Much debate has surrounded exports, and rightly so too. Recall that the massive rupee depreciation drive last year resulted in many asking for a more visible growth in exports, which never arrived. Those at the helm had underpinned “lag effect” with the hopes pinned at revival by January-March 2019. It did not happen. Exports mostly stayed flat in value terms.

But October 2019 provisional numbers should instill hope. There is no such thing as a psychological barrier in export values, but October 2019 is the first October since at least FY13, where exports have crossed the $2 billion mark. October has traditionally set the tone for Christmas and New Year export orders. Almost every single time, November and December exports have exceeded that of October – which is a very healthy sign for 2QFY20 exports – and the growth could well increase from a miniscule 3.8 percent to healthier ranges.

The quality within export had already started to improve, as evident from substantial volumetric increase in a number of key exporting categories. The heart line of Pakistan’s exports, textile has seen decent growth – especially in value added segment, witnessing volumetric growth even to the tune of 40 percent. The pattern signifies that the government’s export support packages in terms of reduced energy pricing and better financing availability, have played a role in keeping the exporters afloat.

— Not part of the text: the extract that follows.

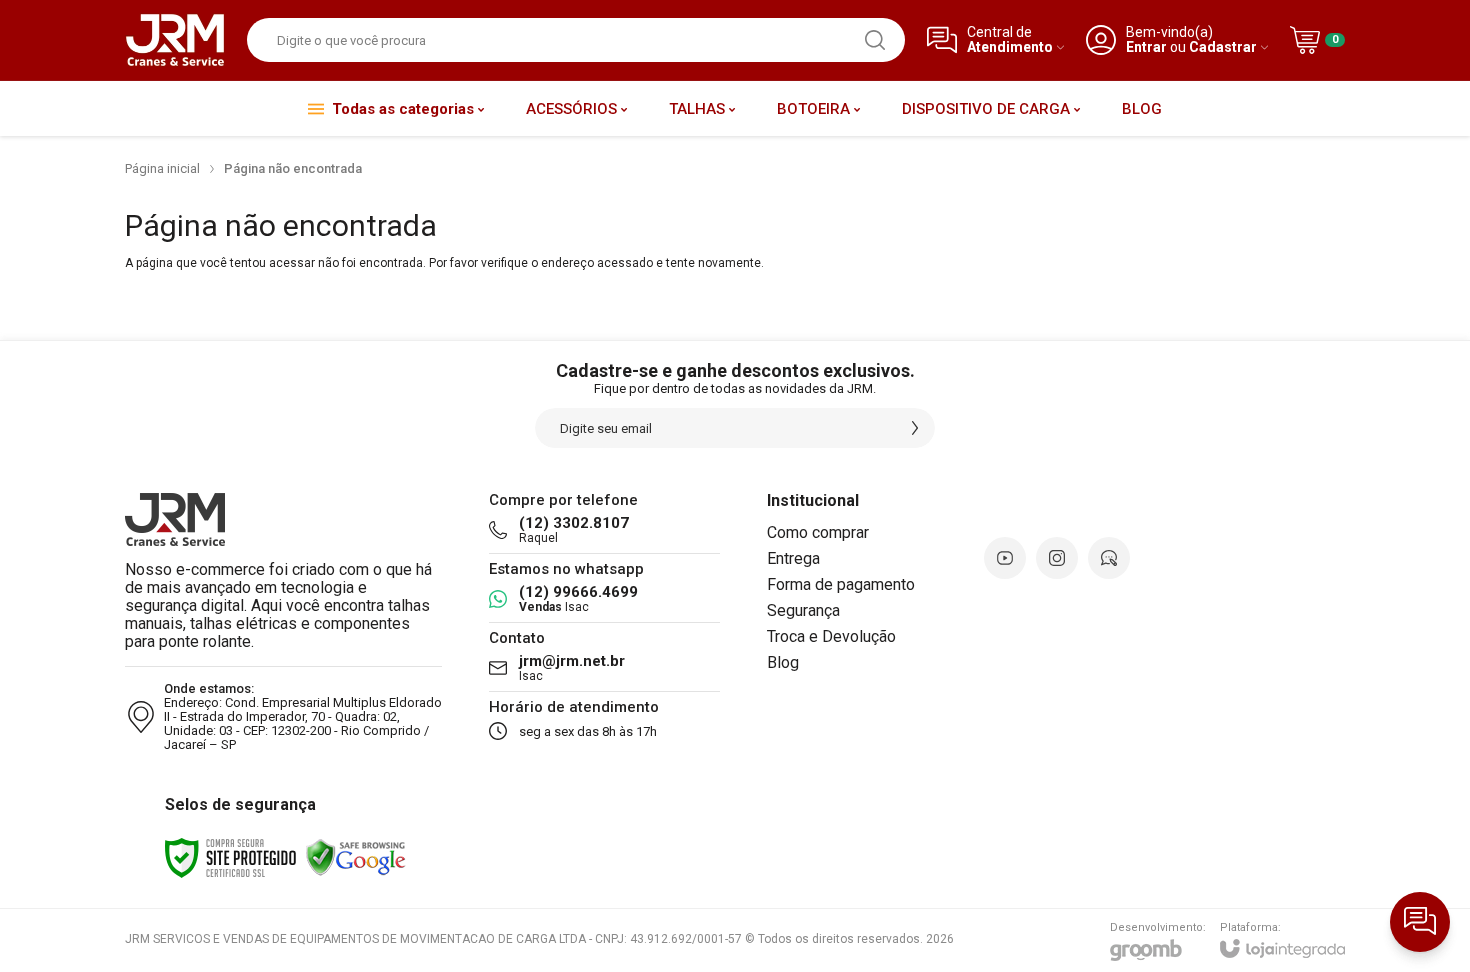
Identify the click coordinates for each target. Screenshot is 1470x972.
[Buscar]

The exportable surplus could be built further as expansions are underway in a few sectors. The volumetric growth is heartening and will eventually result in better value as well. Unit prices may not increase overnight, given the overall global economic slowdown, and the global commodity price trend too suggests, prices may not increase anytime soon. Pakistan still stands to gain in terms of reduced cost of labour to compete for a bigger share of a likely-shrinking pie.